══ Teks yang Ditampilkan ══

Kita semua tentu kenal atau pernah mendengar Bentara Budaya, panggung atau etalase budaya yang kini jadi sejenis pelaksanaan corporate social responsibility atau CSR pihak Kompas-Gramedia.
Badil adalah salah satu pelopornya. Awal dekade 1980-an, Badil sempat bolak-balik ke berbagai pelosok menyiapkan acara-acara Bentara Budaya di Jakarta dan Yogyakarta yang baru dirintis.
Banyak temuan dalam kluyuran Badil di berbagai pelosok, yang kemudian dipajang di Bentara Budaya.
Ukiran dan patung Asmat, serta tenun serta kebudayaan Baduy, adalah dua temuan Badil yang diunggah ke panggung etalase grup Kompas-Gramedia tersebut.
Selain urusan pendakian dan urusan kesenian di daerah pedalaman, Badil juga mahir menulis hal-hal serius melalui laporan kocak.
Badil yang kadang-kadang nyebelin dan pemberang, sering membuat kita tersenyum-seyum sendiri ketika membaca tulisannya. Badil memang paling jago menulis laporan feature.
“Jangan terlalu serius, kudu didangdutin dikit,” ujar Badil dalam logat Betawi, kepada saya di dekade 1980an sewaktu kami masih sama-sama di Harian Kompas.
Badil juga salah satu sosok di balik “Operasi Ganesha” tahun 1982, sewaktu 242 ekor gajah yang terperangkap di dekat pemukiman transmigran Air Sugihan di Sumatera Selatan, digiring guna diselamatkan ke Lebong Hitam di Lampung.
Operasi pemindahan ratusan gajah sejauh sekitar 70 km itu dipimpin oleh Letkol I Gusti Kompyang Manila. Dan Badil pada masa itu ikut dalam salah satu tim penggiringan gajah.
Perkasa
Kemampuan dan jejaring Badil memang mengagumkan. Dia dikenal di kalangan pecinta alam dan pegiat lingkungan hidup.

═══
══ Cuplikan Data ══

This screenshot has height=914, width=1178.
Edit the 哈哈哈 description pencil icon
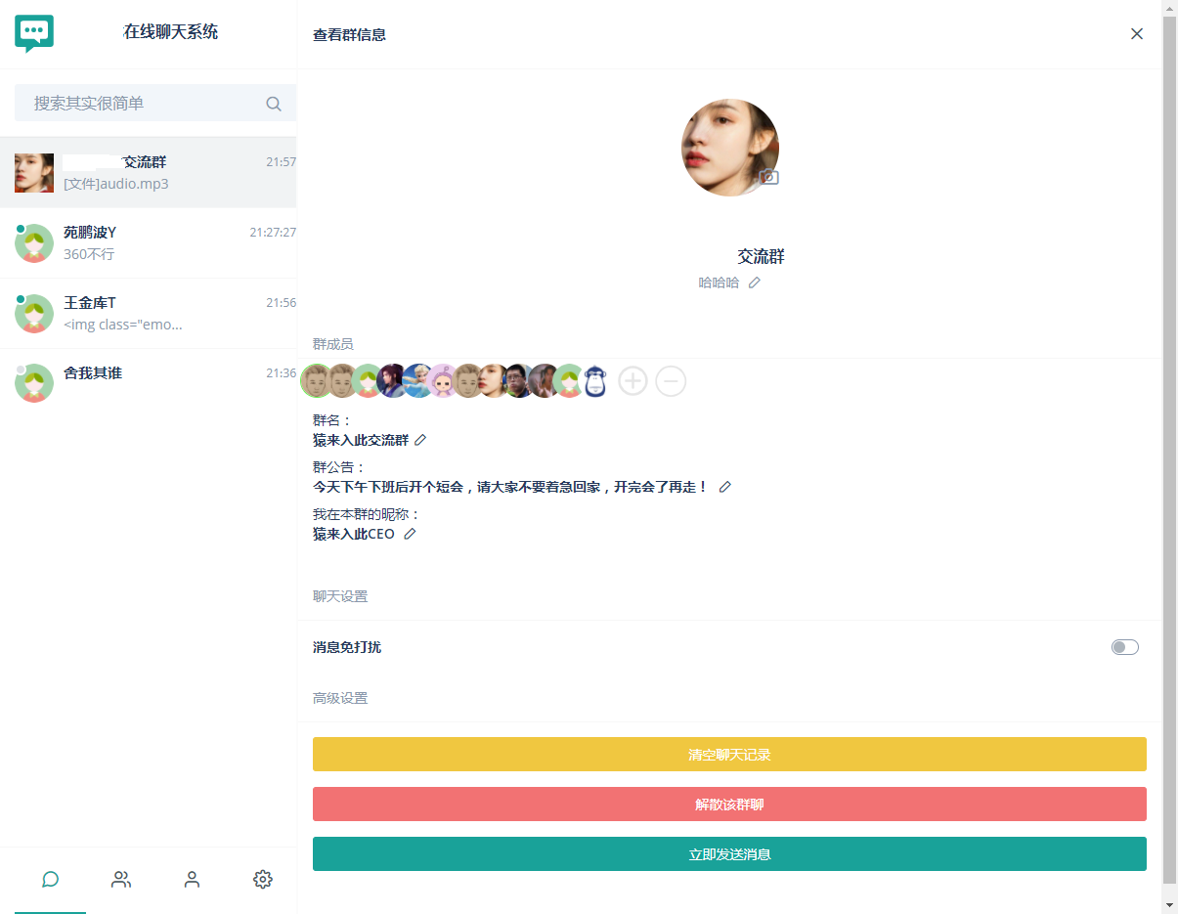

═══

| Tugas yang Dikerjakan |
**A.** Nama tempat geografis apa saja yang disebut dalam teks tentang Badil?
**B.** Bisakah Anda mengutip dari teks tentang Badil seluruh bagian mulai "Banyak temuan dalam" hingga ke "menulis laporan feature."?

| Jawaban Tugas |
**A.** Jakarta, Yogyakarta, Air Sugihan, Sumatera Selatan, Lebong Hitam, Lampung

**B.**
Banyak temuan dalam kluyuran Badil di berbagai pelosok, yang kemudian dipajang di Bentara Budaya.
Ukiran dan patung Asmat, serta tenun serta kebudayaan Baduy, adalah dua temuan Badil yang diunggah ke panggung etalase grup Kompas-Gramedia tersebut.
Selain urusan pendakian dan urusan kesenian di daerah pedalaman, Badil juga mahir menulis hal-hal serius melalui laporan kocak.
Badil yang kadang-kadang nyebelin dan pemberang, sering membuat kita tersenyum-seyum sendiri ketika membaca tulisannya. Badil memang paling jago menulis laporan feature.